I was disappointed that when the idea of a free market alternative to the current system was brought up, the doctor stated that it failed for him when he provided care under a Medicaid system. Medicaid is pretty much the antithesis of the free market. His clinic failing due to low Medicaid reimbursements says nothing about the free market.

Kathleen Sheridan, MD

I am an obstetrician, not a cardiologist. When you discussed the study about improved outcomes during cardiology meetings, you theorized that more experienced cardiologists attend the meetings. I would suppose the opposite-- perhaps cardiology fellows are more likely to attend the conference and patients are getting more experienced physicians during the conference. Cardiology fellows are presenting their research, networking for faculty positions, etc. at those meetings.

Matt B.

Great show! It gave me an idea for a randomized trial. Take 100 of the people who go to urgent care/emergency room for a head cold. For 50% of them don't change anything and for the other 50%, have the doctor tell them that there's nothing he can do, it just has to run it's course, they can buy something over the counter to alleviate the symptoms. Then the doctor can explain all the symptoms in detail and tell them not to come back for head colds. Then you compare the repeat customers between the two groups.

In my experience, the doctor always writes a prescription, no matter what. This makes the patient feel like they made the right choice to go in because they couldn't have gotten the medication otherwise. The doctors are the problem. Or at least a big part of it.

Jon H

Love the podcast. I am listener for couple years.

Just give me a heads up for F-bomb.
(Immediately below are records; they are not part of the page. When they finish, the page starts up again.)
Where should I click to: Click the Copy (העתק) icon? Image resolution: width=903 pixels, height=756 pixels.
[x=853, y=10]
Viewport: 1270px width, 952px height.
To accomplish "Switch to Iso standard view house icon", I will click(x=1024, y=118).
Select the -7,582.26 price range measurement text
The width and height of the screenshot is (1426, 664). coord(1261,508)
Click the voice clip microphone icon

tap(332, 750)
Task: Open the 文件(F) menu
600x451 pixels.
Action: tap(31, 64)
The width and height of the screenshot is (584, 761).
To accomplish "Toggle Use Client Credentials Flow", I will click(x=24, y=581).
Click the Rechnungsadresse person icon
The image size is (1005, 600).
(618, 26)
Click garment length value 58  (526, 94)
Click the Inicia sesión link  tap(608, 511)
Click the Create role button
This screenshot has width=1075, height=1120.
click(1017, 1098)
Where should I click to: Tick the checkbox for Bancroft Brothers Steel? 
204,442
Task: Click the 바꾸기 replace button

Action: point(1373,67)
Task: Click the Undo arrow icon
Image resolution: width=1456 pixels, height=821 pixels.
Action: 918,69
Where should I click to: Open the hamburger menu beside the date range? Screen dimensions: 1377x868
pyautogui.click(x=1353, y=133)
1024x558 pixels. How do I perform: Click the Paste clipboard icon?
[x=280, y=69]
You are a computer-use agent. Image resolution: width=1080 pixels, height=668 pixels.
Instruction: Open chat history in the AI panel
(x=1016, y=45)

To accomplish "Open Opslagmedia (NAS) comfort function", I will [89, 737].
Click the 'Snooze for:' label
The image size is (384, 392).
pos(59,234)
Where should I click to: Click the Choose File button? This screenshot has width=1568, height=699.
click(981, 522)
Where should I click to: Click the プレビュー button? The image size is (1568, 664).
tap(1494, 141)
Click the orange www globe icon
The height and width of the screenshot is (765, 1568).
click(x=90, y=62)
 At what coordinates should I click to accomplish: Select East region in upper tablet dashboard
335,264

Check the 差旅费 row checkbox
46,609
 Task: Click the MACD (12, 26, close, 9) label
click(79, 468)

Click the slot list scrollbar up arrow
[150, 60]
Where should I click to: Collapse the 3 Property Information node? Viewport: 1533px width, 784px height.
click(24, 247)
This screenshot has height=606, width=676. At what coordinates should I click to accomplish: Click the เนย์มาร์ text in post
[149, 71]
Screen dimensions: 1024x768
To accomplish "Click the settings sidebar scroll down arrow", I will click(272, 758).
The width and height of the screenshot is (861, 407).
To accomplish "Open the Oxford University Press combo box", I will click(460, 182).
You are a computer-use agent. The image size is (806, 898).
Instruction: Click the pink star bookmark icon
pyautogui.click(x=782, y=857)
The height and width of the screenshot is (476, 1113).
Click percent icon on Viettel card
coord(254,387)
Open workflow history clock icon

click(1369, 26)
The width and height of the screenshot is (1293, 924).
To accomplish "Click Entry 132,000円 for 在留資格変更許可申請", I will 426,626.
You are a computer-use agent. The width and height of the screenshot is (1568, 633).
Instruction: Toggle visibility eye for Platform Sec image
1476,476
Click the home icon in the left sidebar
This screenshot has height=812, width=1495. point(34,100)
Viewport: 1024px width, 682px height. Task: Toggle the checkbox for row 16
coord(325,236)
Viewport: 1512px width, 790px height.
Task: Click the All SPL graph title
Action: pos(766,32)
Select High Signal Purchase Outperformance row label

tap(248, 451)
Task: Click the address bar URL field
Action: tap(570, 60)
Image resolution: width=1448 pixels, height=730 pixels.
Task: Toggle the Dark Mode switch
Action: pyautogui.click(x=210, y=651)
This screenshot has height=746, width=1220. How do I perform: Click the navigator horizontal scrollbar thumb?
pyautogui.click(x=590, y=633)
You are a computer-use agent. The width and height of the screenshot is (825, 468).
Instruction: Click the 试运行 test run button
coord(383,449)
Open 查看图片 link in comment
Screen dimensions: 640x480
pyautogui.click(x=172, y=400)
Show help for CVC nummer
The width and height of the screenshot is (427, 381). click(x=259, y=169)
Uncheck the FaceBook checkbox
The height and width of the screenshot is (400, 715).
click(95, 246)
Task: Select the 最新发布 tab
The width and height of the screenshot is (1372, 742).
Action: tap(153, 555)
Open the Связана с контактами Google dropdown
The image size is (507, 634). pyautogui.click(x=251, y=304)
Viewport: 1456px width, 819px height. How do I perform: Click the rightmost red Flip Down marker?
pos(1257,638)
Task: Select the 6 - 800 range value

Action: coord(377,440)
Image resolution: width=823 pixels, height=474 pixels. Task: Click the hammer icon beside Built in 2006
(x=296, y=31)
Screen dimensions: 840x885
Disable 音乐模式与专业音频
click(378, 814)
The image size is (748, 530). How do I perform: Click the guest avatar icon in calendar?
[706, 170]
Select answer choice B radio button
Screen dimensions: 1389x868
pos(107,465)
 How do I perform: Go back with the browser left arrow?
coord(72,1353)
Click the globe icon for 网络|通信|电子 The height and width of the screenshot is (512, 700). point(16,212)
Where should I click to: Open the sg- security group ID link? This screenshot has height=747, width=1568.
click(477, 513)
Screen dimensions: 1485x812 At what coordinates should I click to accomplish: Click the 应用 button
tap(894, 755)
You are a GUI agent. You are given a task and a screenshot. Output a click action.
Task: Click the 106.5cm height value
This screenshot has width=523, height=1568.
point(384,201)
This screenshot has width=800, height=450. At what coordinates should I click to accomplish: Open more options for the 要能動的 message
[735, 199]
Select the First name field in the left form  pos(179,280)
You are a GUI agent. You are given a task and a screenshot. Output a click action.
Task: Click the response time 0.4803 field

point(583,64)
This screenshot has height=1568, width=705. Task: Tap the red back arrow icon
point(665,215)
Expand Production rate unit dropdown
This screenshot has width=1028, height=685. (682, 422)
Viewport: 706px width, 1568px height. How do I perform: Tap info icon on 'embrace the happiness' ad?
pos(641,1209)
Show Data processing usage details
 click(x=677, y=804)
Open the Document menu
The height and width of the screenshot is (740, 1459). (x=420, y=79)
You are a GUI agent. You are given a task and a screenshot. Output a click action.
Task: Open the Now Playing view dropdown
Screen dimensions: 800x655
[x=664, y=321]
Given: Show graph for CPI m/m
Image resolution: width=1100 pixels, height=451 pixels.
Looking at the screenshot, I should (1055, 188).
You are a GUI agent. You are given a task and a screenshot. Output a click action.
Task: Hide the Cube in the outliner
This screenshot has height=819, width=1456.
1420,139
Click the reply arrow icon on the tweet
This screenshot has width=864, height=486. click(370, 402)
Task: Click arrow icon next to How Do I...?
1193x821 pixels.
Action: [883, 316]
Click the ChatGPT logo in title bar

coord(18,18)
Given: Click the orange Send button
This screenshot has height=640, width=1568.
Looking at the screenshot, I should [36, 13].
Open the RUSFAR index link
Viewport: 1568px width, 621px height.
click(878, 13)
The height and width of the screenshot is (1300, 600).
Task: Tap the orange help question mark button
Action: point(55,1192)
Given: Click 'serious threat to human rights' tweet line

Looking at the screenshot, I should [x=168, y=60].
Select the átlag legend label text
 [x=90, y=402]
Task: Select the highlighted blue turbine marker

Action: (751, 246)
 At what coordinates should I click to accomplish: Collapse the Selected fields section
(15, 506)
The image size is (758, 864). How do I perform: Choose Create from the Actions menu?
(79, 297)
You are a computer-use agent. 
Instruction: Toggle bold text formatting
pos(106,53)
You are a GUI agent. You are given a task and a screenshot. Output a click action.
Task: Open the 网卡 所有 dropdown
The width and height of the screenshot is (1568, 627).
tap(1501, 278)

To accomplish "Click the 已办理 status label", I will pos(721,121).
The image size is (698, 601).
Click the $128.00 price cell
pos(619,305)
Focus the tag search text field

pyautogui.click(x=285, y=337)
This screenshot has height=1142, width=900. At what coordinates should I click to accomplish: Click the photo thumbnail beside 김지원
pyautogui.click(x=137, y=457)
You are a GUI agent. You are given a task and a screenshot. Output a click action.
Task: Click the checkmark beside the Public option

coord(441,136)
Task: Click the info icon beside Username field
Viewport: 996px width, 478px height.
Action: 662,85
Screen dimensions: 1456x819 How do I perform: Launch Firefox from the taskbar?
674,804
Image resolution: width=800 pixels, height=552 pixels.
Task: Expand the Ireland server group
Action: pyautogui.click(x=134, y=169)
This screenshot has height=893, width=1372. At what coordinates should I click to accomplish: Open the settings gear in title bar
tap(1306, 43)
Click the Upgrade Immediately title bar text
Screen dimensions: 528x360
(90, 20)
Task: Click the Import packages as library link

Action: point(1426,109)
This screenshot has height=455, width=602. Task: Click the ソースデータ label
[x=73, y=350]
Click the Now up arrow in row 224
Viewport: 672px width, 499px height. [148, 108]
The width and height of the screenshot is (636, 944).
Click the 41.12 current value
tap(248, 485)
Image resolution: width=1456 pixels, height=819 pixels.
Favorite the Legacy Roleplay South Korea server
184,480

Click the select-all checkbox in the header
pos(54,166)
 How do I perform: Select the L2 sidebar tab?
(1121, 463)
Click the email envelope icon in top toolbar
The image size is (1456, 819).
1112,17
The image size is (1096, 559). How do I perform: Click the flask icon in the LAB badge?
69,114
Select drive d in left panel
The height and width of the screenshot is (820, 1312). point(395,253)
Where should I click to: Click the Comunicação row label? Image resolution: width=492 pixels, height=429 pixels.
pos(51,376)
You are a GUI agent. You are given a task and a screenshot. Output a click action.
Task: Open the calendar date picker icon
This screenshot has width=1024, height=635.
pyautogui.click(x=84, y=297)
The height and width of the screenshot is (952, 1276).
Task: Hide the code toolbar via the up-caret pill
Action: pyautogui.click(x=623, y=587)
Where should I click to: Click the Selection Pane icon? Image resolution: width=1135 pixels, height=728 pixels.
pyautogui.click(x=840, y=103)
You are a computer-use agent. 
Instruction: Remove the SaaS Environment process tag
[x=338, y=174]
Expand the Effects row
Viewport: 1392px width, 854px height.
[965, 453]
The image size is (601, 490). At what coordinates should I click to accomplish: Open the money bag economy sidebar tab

Something in introduction of on the description That strong language is part of episode.

I don't want to here it and would gladly skip section if needed to not here it and I can focus on the rest of the episode(s) that do not have it.

Thanks for producing great and very interesting shows.

Victoria

PLEASE put an explicit tag in iTunes when inappropriate language is used. I listen in the car and often have a three year old with me. I enjoy your podcast and I do not mine poor language used in good context BUT I prefer my daughter not hear it. Just a warning would be greatly appreciated. Thank you

SPR

This and the next related podcast were two of the most interesting and potentially important that Freakonomics has produced. I hope policy makers and those in the healthcare field are listening. Many thanks.